== RECORDS PROVIDED ==

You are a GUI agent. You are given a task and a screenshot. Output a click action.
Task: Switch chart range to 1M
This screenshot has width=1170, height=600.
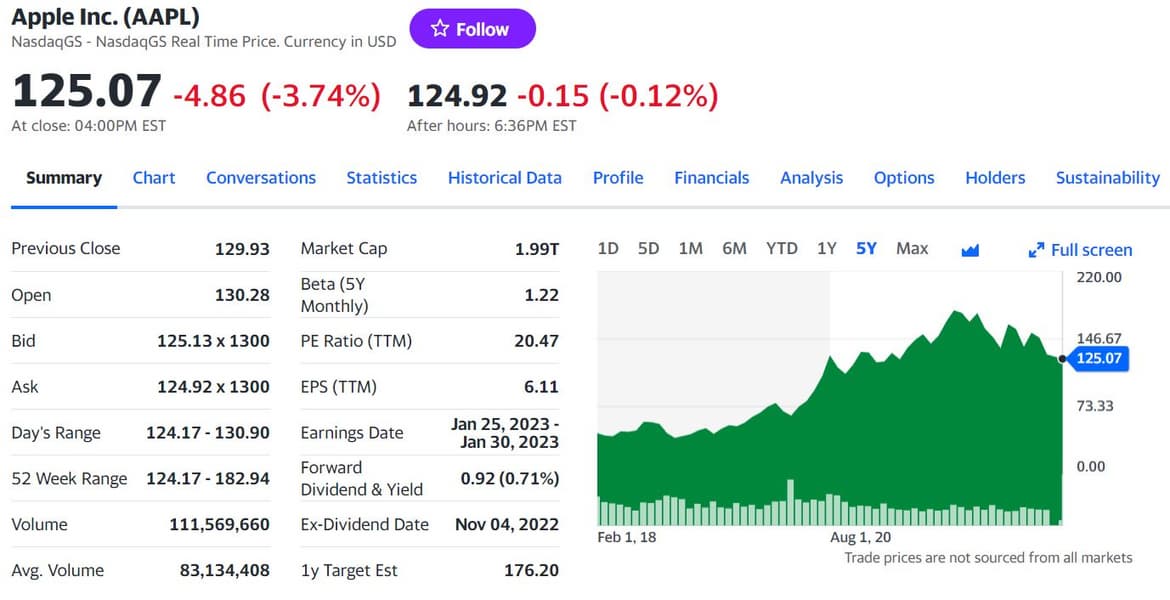click(691, 248)
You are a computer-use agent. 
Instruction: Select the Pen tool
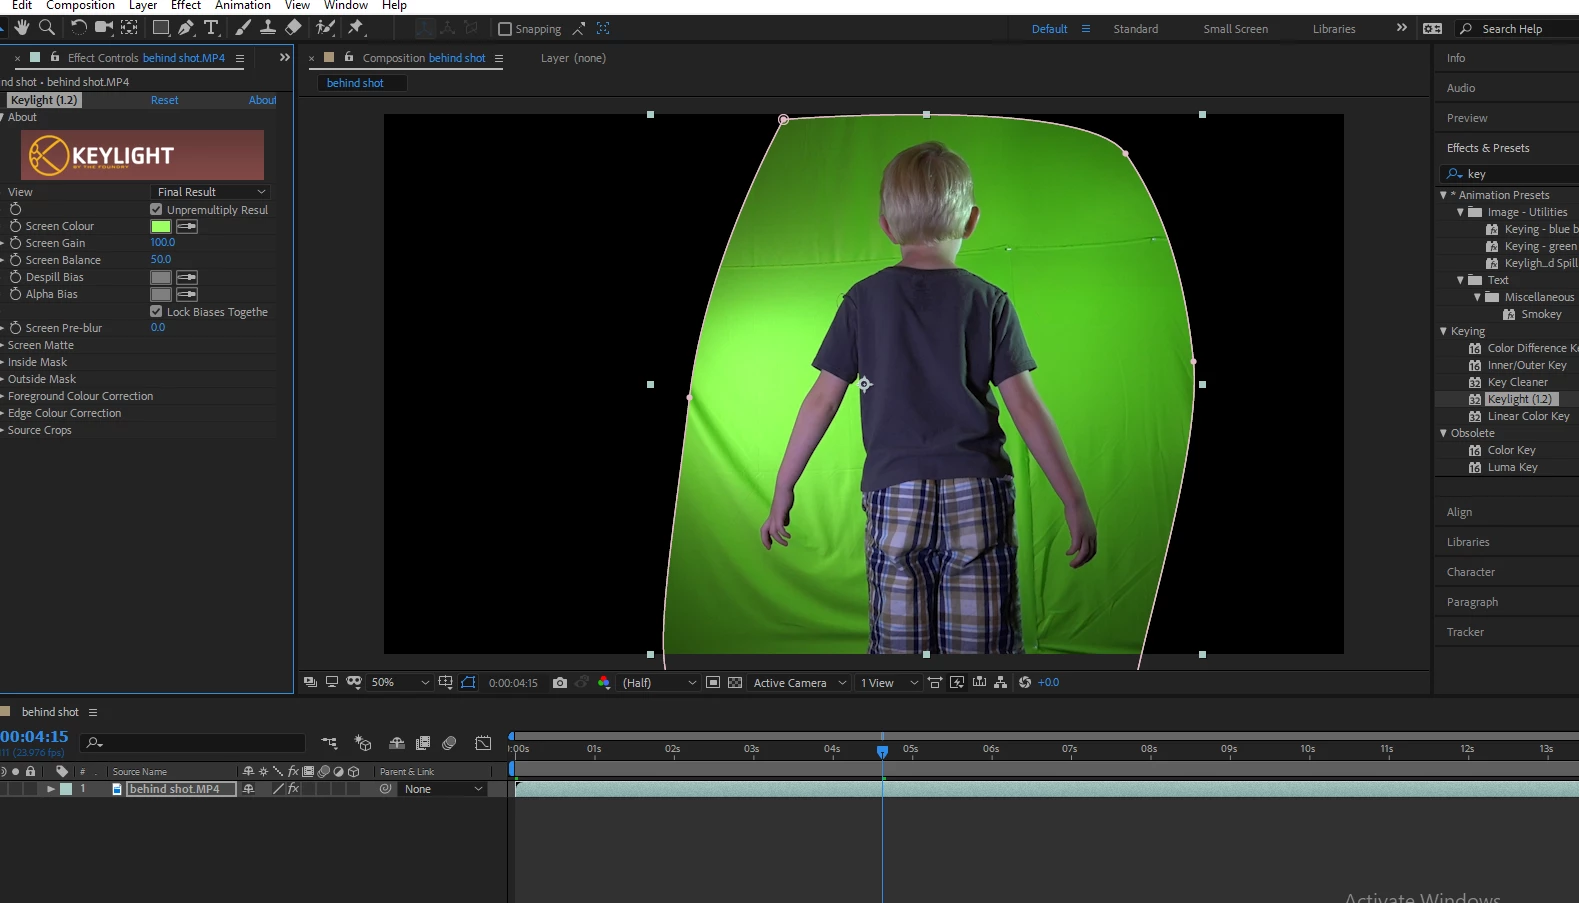click(186, 28)
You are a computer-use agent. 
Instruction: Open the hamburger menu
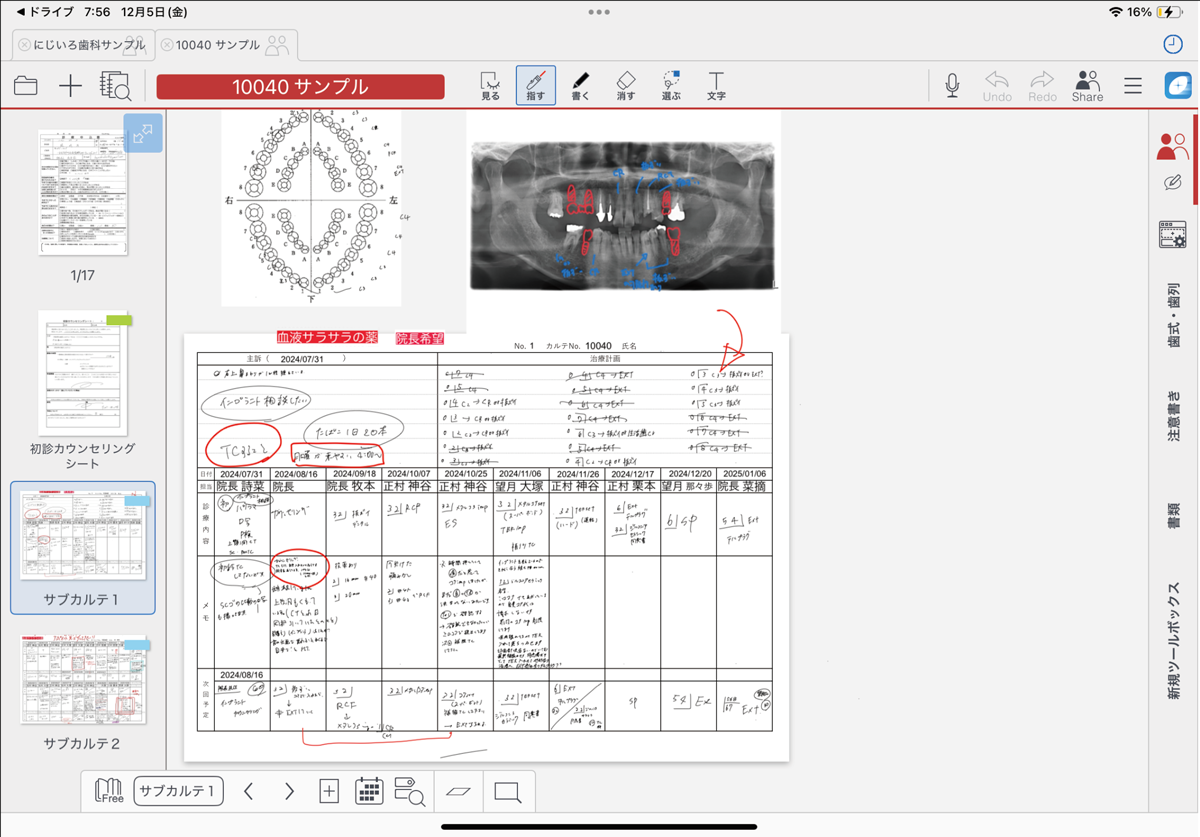click(1132, 86)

===

* WHAT YOU WILL DO *
Return all of the lines above without alteration, minus the pictures.

* TASK RESULT *
You are a GUI agent. You are given a task and a screenshot. Output a click action.
Task: Switch chart range to 1M
This screenshot has width=1170, height=600.
click(691, 248)
You are a computer-use agent. 
Instruction: Select the Pen tool
click(186, 28)
You are a computer-use agent. 
Instruction: Open the hamburger menu
click(1132, 86)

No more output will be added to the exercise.